雄鷹號馬力全開,即使大鵬號奮力直追,也還拉開了一船的距離。
不遠處就是紅葉峽谷,兩側林立的山峰突兀而起,一側紅葉飄零,一側山石嶙峋。
李府同面色一喜,手下水手又是一陣疾劃,雄鷹號破水而去,直沖紅葉峽。
豬蹄膀眼看雄鷹號就要進入,大聲吼道:“向后放箭鉚。”
幾個光膀子水手一刻不敢遲疑,伸手來開船尾一層甲板。里面兩只黑色巨弩迅速伸出。
砰砰兩聲,兩只巨大的黑色箭鉚向后疾馳,推動船體快速向前,如此又來幾次,大鵬號竟是與雄鷹號接踵而至。
兩船臨近,豬蹄膀怒視李府同和李丑奴。
李府同面色一沉,一擺手,那先前施放過長槍的一側瞬間打開。
幾只鐵錐從里面伸出,迅猛地刺向了大鵬舟的船頭。
大鵬舟船頭叮叮一陣狂響,那鐵錐卻不深刺,竟是利用這一個擊打,將雄鷹舟直接推進了紅葉峽谷。
李丑奴哈哈大笑,李府同也忍不住一陣得意。
豬蹄膀怒極,雙目圓睜,臂膀叫力將手中的短刀奮力扔出,直直刺向李府同。刀光斗閃,刀聲呼嘯,帶起陣陣風聲。李府同面色一變,竟是忘記了低頭,李丑奴雙手一動,十顆石子瞬間飛出,直直擊打在短刀背上,短刀方向竟是絲毫不變。李丑奴咦一聲,十指又動,這次又是十顆石子擊向短刀,那短刀嚶一聲,劃過李府同脖頸,割去幾縷發絲,斜斜落入水中。
李府同臉露驚恐,伸手一摸,脖子上竟是浸出些許血跡。
“好大的力道。”李丑奴心道。
李府同怒目圓睜,身形往后退一步道:“豬蹄膀,一會爺就要你好看,新仇舊恨一起算。”
豬蹄膀瞪他一眼,吩咐水手稍微降下速度,以免撞上兩側山石。
如此,雄鷹號就一路前行,直直拉開了距離。
兩岸山石雄偉,突兀而出。雄鷹舟快速行駛,竟是將雙船之間的距離越拉越大。
等到兩船拉到一定距離,李府同朝紅葉山一側猛一招手。聽得一聲巨響,紅葉山一側巨石翻滾,紛紛落下山來。
豬蹄膀大叫:“不好,橫船。”
巨大的大鵬舟緩緩移動,不多時就變成了橫向,卡在了兩山之間。
大鵬舟后無數跟進的船只紛紛停住,舟上人們看著山頂滾落的山石面色巨變。
巨大的山石砸入海中,濺起滔天巨浪將大鵬舟瞬間淹沒。
豬蹄膀怒罵一聲,看著李府同站在雄鷹號上洋洋得意。
不多時,紅葉山上的落石竟是向北移動,緩緩砸向了大鵬舟。
豬蹄膀雙眼血紅道:“吩咐弟兄們棄船,入水。”
十幾條上身****的身影從大鵬舟一側跳入水中,嘭一聲,巨大的石頭將大鵬的船艙砸出一個巨大的坑。

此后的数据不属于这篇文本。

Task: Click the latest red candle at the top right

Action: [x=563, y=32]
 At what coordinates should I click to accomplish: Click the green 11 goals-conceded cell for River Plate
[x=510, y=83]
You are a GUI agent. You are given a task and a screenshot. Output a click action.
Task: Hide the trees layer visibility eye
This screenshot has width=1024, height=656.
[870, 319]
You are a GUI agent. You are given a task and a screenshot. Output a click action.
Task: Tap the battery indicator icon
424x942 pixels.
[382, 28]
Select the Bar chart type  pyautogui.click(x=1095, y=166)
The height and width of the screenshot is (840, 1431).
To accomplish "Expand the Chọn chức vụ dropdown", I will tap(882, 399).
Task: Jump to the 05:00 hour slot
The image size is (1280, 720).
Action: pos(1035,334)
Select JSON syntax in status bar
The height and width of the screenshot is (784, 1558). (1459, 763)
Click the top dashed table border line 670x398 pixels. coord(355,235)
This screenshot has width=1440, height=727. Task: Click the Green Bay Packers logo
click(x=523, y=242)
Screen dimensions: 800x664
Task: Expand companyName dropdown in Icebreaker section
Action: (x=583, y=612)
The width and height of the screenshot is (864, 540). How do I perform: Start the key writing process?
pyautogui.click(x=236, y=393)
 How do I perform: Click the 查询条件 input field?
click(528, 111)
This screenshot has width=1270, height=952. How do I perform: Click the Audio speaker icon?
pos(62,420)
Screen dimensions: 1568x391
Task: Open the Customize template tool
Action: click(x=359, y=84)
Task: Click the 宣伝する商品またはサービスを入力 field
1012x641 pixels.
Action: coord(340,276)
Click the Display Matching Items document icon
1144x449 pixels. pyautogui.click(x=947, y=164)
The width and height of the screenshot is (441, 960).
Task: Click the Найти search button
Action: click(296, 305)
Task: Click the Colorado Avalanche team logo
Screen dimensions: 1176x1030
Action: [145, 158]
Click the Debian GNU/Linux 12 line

十多米的水墻瞬間將峽谷填滿,隨著巨石的滾落,石屑紛飛,浪花四濺。
后面近千艘賽舟全部停住,水手們望著峽谷里滔天巨浪,一時無語。
人們都在暗自驚心,這樣巨大的石塊,如果在行到峽谷更深的時候砸下來,這一次的賽舟會,就徹底變成了人間煉獄。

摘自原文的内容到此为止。